Wednesday 17th June 2020

In this article, we are going to take a look at OWASP ZAP tool. It is one of the most underrated tools for web-app penetration testing, which is being completely ignored due to Burp Suite's popularity. ZAP, on its side, is a fully free and multi-functional tool with lots of features like Burp and much more.

For this time we are going to set up a small vulnerable flask app in order to train some essential ZAP skills and see how it can automatically detect vulnerabilities.

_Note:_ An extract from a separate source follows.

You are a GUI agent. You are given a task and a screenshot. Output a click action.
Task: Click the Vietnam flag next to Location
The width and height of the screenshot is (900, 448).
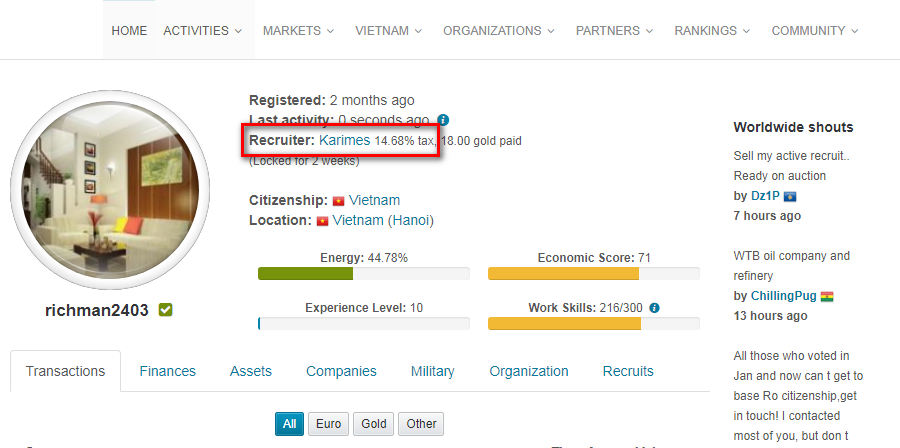(322, 221)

Let's set our small lab. Head over to pythonanywhere.com and create a flask web app with python3. Now go ahead and open up flask_app.py and replace the code with this:

from flask import Flask, request, render_template_string, render_template

app = Flask(__name__)

@app.route('/template-injection')
def hello_ssti():
person = {'name':"world", 'secret':"password=12345a"}
if request.args.get('name'):
person['name'] = request.args.get('name')
template = '''<h2>Hello %s!</h2>''' % person['name']
return render_template_string(template, person=person)

####
# Private function if the user has local files.
###
def get_user_file(f_name):
with open(f_name) as f:
return f.readlines()

app.jinja_env.globals['get_user_file'] = get_user_file # Allows for use in Jinja2 templates

if __name__ == "__main__":
app.run(debug=True)

As you can see here, we create a directory called /template-injection which takes a parameter name. It should technically return us output provided after the ?name= parameter, but due to its vulnerability towards template injection, we can actually retrieve more than that. For example, a variable secret which holds the password or even carry out a reflected XSS attack.

After saving the file and reloading the webapp, we should see a Hello World! message at {username}.pythonanywhere.com/template-injection.

Open up ZAP tool and head over to Tools -> Options -> Local Proxy Set up your settings like so:

Now, configure your browser to run all traffic through 127.0.0.1:8080 proxy and navigate to {username}.pythonanywhere.com/template-injection once again. It should appear on the left side:

Right click-on the folder and choose 'Spider' in the attack tab:

You can now scroll through different links ZAP has found and see if there was anything valuable for us. Unfortunately, there isn't anything that fits us. Now, let's include the name= parameter we were talking about before and do some active analysis.

From the screenshot above we can see that ZAP automatically picks up on the parameter. Now, right-click on the highlighted request and choose 'Active Scan' from Attack tab.

As you see on the bottom of the application, ZAP starts automatically attacking the application and checking it for possible vulnerabilities.

ZAP was able to identify reflected XSS vulnerability. It even gave us an attack payload which we can use to reproduce it. Putting <script>alert(1);</script> in the name field will produce an alert message, indicating that ZAP was absolutely right!

Various plugins and add-ons can increase ZAP's abilities even further and make it an ultimately must-have tool for web penetration testing!